• **Work request**: Once the records below have been read, copy them all out exactly.

Stored items:
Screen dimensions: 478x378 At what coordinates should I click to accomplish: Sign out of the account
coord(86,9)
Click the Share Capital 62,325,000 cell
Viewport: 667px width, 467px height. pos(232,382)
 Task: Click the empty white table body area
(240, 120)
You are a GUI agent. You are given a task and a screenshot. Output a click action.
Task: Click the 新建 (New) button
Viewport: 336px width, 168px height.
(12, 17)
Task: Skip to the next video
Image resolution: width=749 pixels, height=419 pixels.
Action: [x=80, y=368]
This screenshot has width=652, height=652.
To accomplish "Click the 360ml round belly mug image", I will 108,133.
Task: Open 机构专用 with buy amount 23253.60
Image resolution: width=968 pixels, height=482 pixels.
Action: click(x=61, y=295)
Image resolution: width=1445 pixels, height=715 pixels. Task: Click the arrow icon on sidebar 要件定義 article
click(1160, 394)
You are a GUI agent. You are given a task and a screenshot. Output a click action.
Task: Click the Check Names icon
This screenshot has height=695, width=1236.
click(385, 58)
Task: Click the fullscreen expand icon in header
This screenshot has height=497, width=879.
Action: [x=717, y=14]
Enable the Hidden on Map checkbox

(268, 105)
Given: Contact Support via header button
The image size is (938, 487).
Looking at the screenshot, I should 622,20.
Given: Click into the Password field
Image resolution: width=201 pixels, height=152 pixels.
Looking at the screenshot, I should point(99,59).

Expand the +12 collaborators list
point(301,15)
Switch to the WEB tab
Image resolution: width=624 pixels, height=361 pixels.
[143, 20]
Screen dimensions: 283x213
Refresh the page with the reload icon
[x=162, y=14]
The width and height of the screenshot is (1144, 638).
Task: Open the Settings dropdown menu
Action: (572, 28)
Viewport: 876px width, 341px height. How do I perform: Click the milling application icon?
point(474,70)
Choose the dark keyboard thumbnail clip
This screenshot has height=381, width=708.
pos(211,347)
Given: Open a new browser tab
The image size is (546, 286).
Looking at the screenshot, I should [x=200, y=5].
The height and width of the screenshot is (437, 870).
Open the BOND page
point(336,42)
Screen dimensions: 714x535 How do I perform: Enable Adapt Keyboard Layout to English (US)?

• **Problem solution**:
Screen dimensions: 478x378 At what coordinates should I click to accomplish: Sign out of the account
coord(86,9)
Click the Share Capital 62,325,000 cell
Viewport: 667px width, 467px height. pos(232,382)
 Task: Click the empty white table body area
(240, 120)
You are a GUI agent. You are given a task and a screenshot. Output a click action.
Task: Click the 新建 (New) button
Viewport: 336px width, 168px height.
(12, 17)
Task: Skip to the next video
Image resolution: width=749 pixels, height=419 pixels.
Action: [x=80, y=368]
This screenshot has width=652, height=652.
To accomplish "Click the 360ml round belly mug image", I will 108,133.
Task: Open 机构专用 with buy amount 23253.60
Image resolution: width=968 pixels, height=482 pixels.
Action: click(x=61, y=295)
Image resolution: width=1445 pixels, height=715 pixels. Task: Click the arrow icon on sidebar 要件定義 article
click(1160, 394)
You are a GUI agent. You are given a task and a screenshot. Output a click action.
Task: Click the Check Names icon
This screenshot has height=695, width=1236.
click(385, 58)
Task: Click the fullscreen expand icon in header
This screenshot has height=497, width=879.
Action: [x=717, y=14]
Enable the Hidden on Map checkbox

(268, 105)
Given: Contact Support via header button
The image size is (938, 487).
Looking at the screenshot, I should 622,20.
Given: Click into the Password field
Image resolution: width=201 pixels, height=152 pixels.
Looking at the screenshot, I should point(99,59).

Expand the +12 collaborators list
point(301,15)
Switch to the WEB tab
Image resolution: width=624 pixels, height=361 pixels.
[143, 20]
Screen dimensions: 283x213
Refresh the page with the reload icon
[x=162, y=14]
The width and height of the screenshot is (1144, 638).
Task: Open the Settings dropdown menu
Action: (572, 28)
Viewport: 876px width, 341px height. How do I perform: Click the milling application icon?
point(474,70)
Choose the dark keyboard thumbnail clip
This screenshot has height=381, width=708.
pos(211,347)
Given: Open a new browser tab
The image size is (546, 286).
Looking at the screenshot, I should [x=200, y=5].
The height and width of the screenshot is (437, 870).
Open the BOND page
point(336,42)
Screen dimensions: 714x535 How do I perform: Enable Adapt Keyboard Layout to English (US)?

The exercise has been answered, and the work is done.